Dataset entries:

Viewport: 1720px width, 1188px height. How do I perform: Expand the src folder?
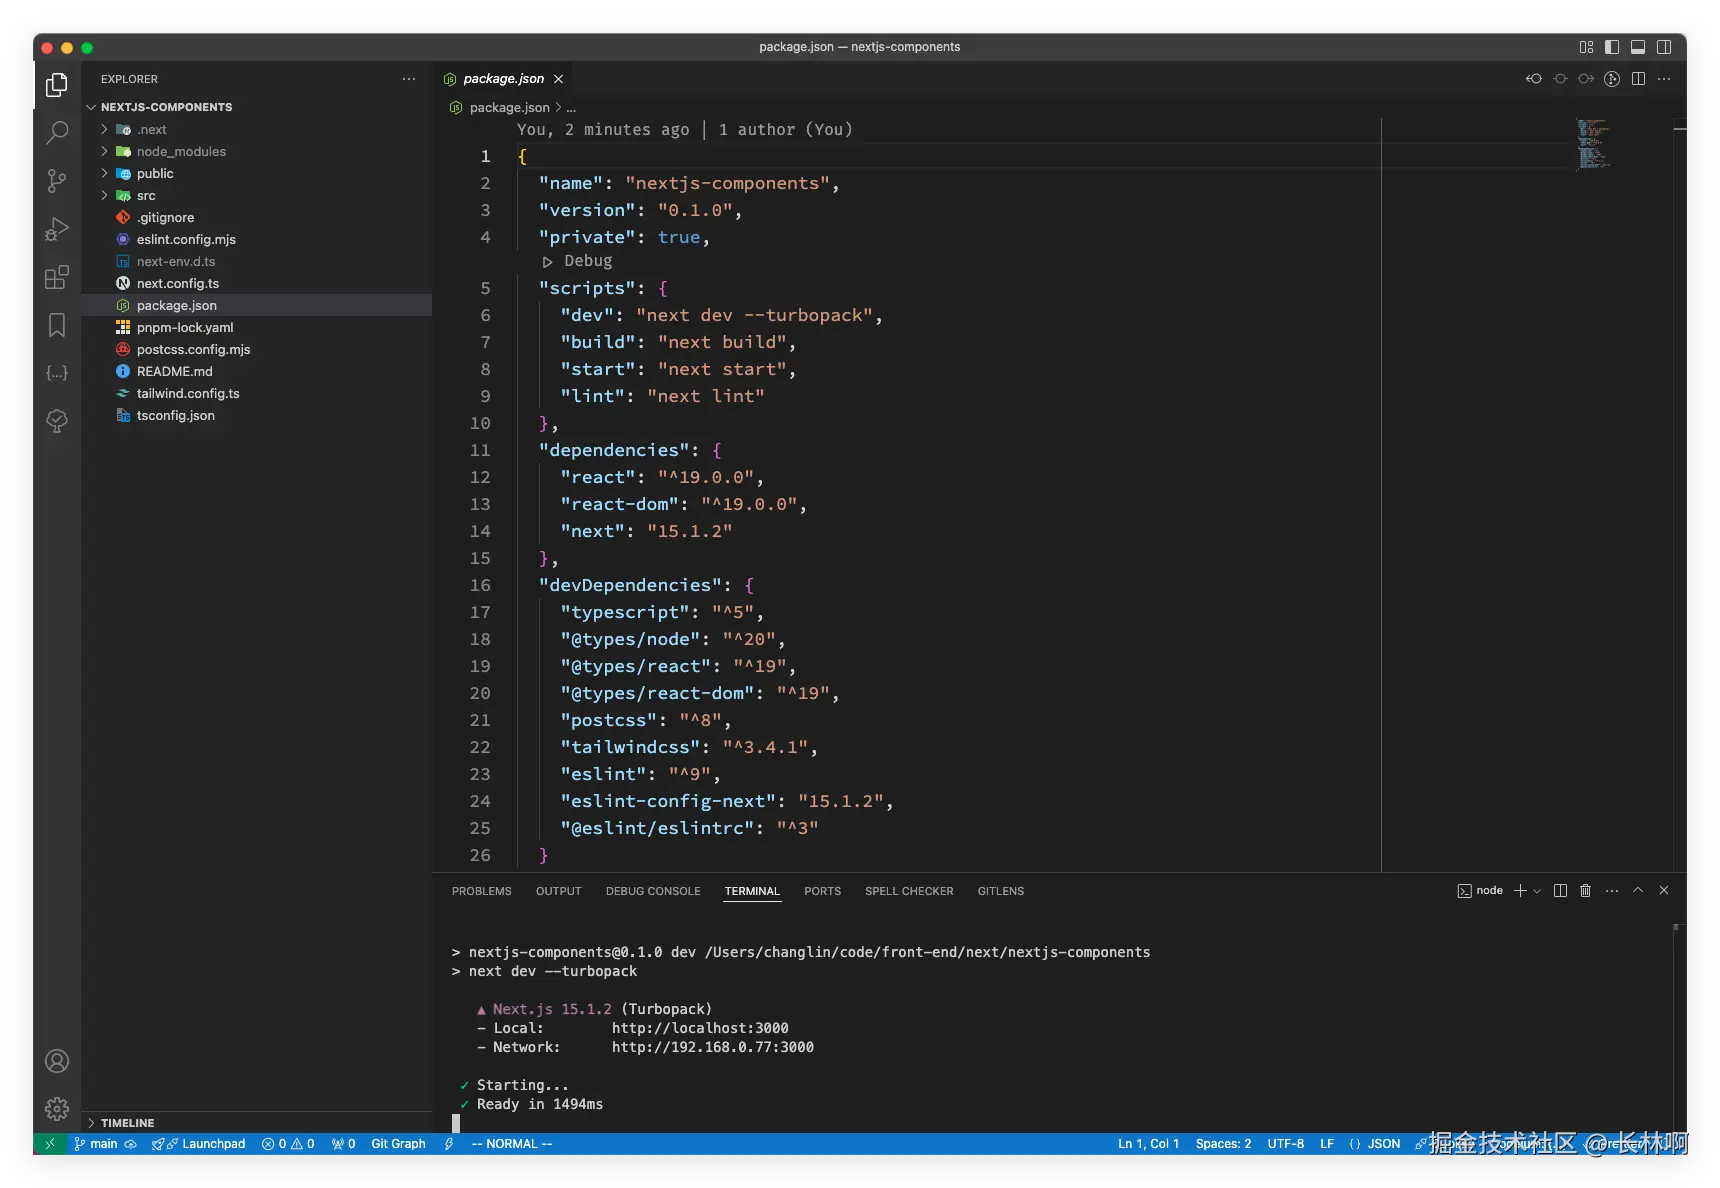click(146, 195)
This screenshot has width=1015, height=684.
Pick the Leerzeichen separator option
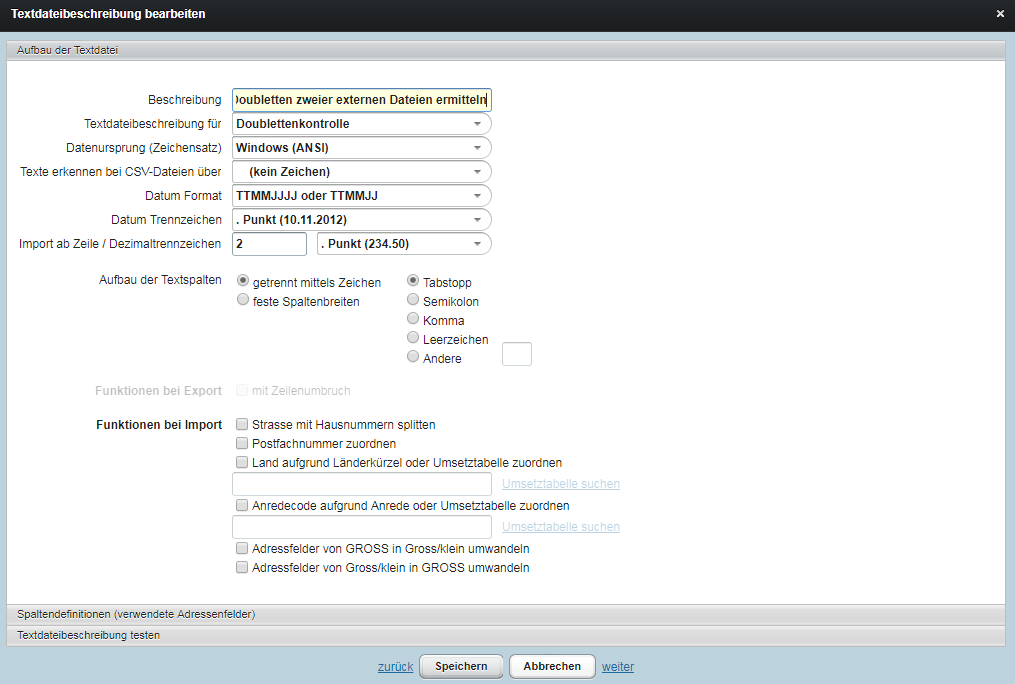413,338
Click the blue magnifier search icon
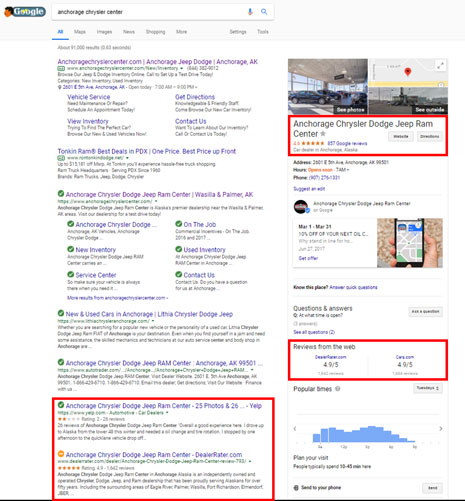 264,12
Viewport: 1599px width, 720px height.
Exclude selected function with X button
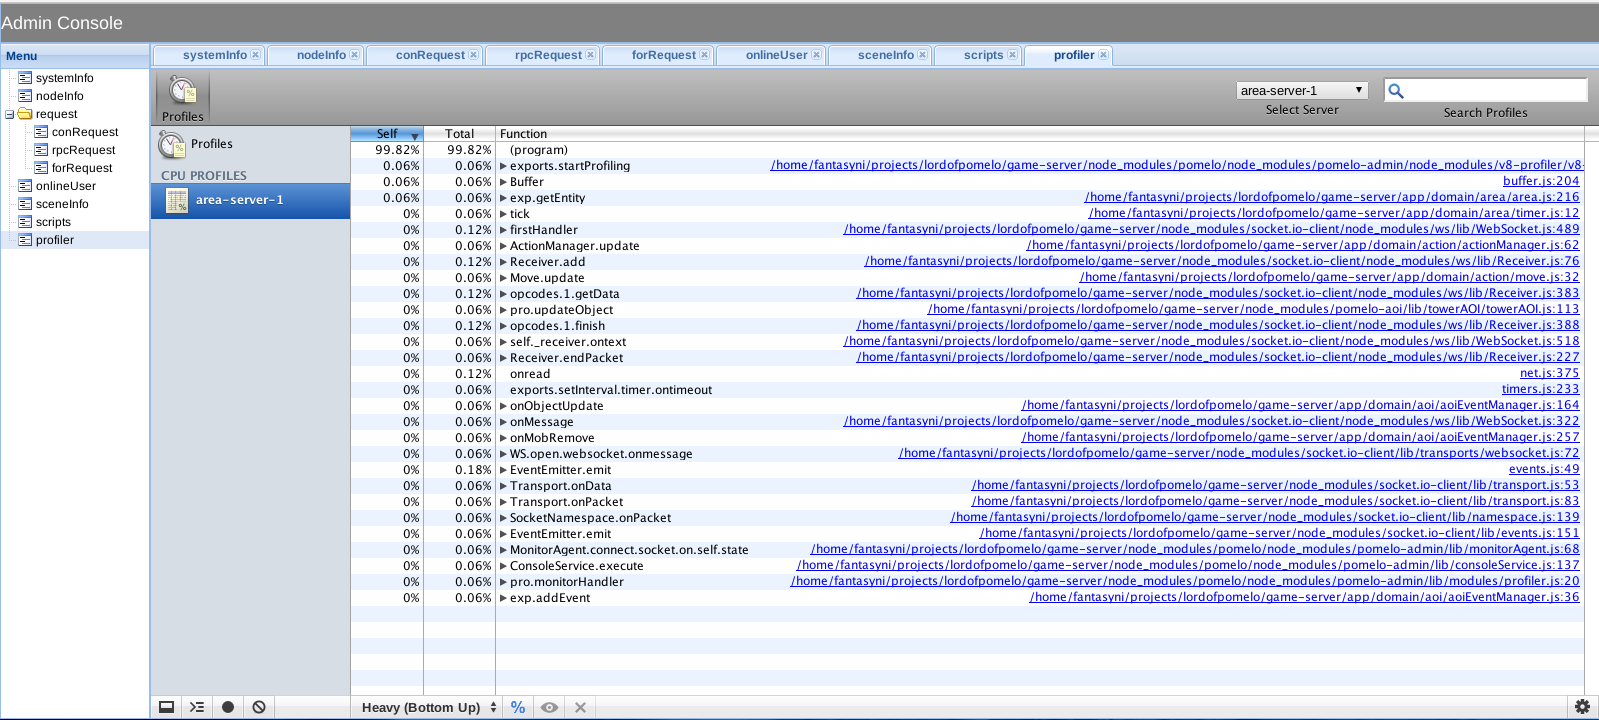point(580,707)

▶ **BRIEF**
Every entry above is to be repeated word for word, with all pictures omitted.

▶ **SOLVED PROBLEM**
Viewport: 1720px width, 1188px height. How do I perform: Expand the src folder?
click(146, 195)
This screenshot has width=1015, height=684.
Pick the Leerzeichen separator option
413,338
Click the blue magnifier search icon
 264,12
Viewport: 1599px width, 720px height.
Exclude selected function with X button
point(580,707)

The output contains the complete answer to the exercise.